Image interpolation algorithms

Interpolation is a technique in which we use to estimate the approximate continuous value of a function. Image interpolation occurs when you resize or remap your image from one pixel to another. Image resizing is necessary when you need to increase or decrease the total number of pixels, whereas remapping can occur under a wider variety of scenarios, such as correcting for lens distortion, changing perspective, or rotating an image.

Interpolation algorithms can be divided into two groups: adaptive algorithms and non-adaptive algorithms. The adaptive algorithms change depending on the purpose of the interpolation, these algorithms are primarily designed to maximise artefact-free detail in enlarged photos, so some cannot be used to distort or rotate an image. Whereas the non-adaptive algorithms treat pixels equally, they use anywhere from \(0\) to \(256\) adjacent pixels when interpolating. The more adjacent pixels they include, the more accurate they become, but this comes at the expense of much longer processing time. These algorithms can be utilised for both distorting and resizing photos.

In this post, we will be covering the most common non-adaptive interpolation algorithms, which are the nearest neighbour, bilinear, and bicubic. They have advantages in simplicity and fast implementation.

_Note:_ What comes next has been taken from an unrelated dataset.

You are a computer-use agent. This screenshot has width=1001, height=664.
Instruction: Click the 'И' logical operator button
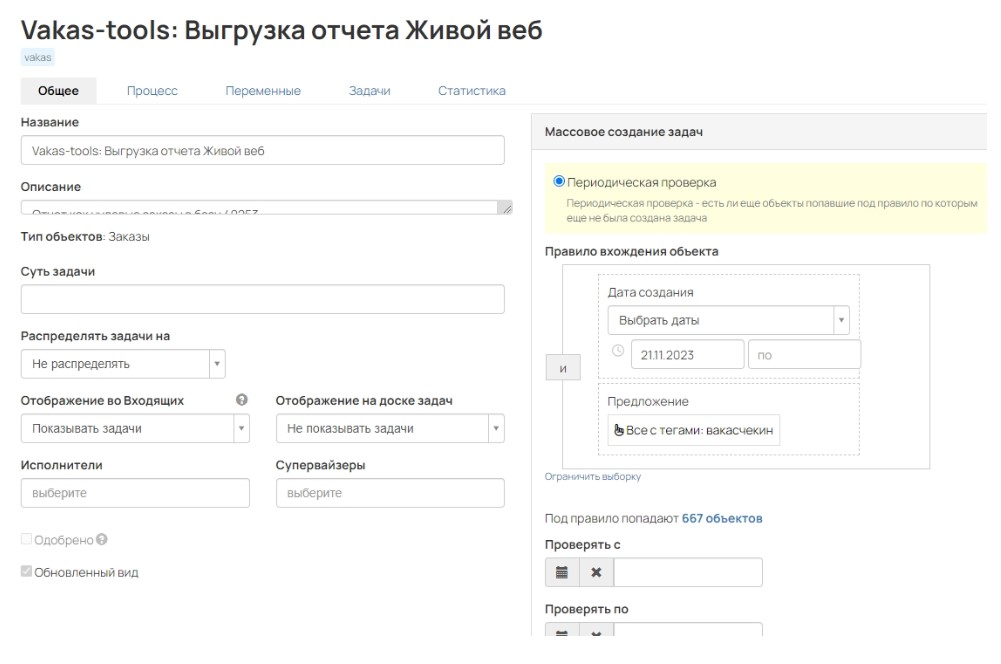(563, 369)
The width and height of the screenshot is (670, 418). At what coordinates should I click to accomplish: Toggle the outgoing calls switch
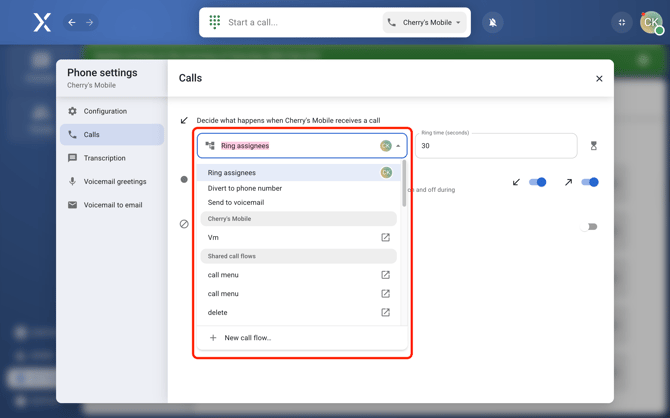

1. Nearest neighbour interpolation

The nearest neighbour is the most basic and requires the least processing time of all the interpolation algorithms. With this method, we are just basically taking the pixels from the original image and making them bigger to form the scaled image. Let’s have a look at the example below.

Nearest neighbour interpolation

Figure 1. Nearest neighbour interpolation.

We have the big dots at the centre of the cells that represent the pixels in the original image. They are then stretched to the size of the scaled image and overlaid onto it. We also have the small dots in the scale image, which represent its pixels. These pixels then take the same value as the pixel represented by the closest big dot.

Below is a sample of C++ code for the nearest neighbour interpolation:

// The nearest neighbour interpolation
for (int destination_row = 0; destination_row < destination.rows; ++destination_row)
{
    for (int destination_column = 0; destination_column < destination.cols; ++destination_column)
    {
        int destination_index = destination_row * destination.cols + destination_column;
        int source_row = std::round(pixel_map[destination_index].row);
        int source_column = std::round(pixel_map[destination_index].column);
        int source_index = source_row * source.cols + source_column;
        for (int i = 0; i < number_of_channels; ++i)
        {
            // Assign to the closest pixel
            destination.data[destination_index * number_of_channels + i] = source.data[source_index * number_of_channels + i];
        }
    }
}

You can find the complete version of the code here.

2. Bilinear interpolation

With the bilinear interpolation, instead of making the pixels bigger to form the scaled image, it is blending the values of the pixels in the space between them. This algorithm considers the closest \(2\)x\(2\) neighbourhood pixels, which surround the unknown pixel. It then takes the weighted average of four pixels to estimate the interpolated value. One other thing to note here is that some pixels around the margins might not be surrounded by four pixels. The general way to deal with this is to create imaginary pixels past the margins of the image with the same value as the values of the margin pixels.

We can understand the bilinear interpolation by looking at the graphic below.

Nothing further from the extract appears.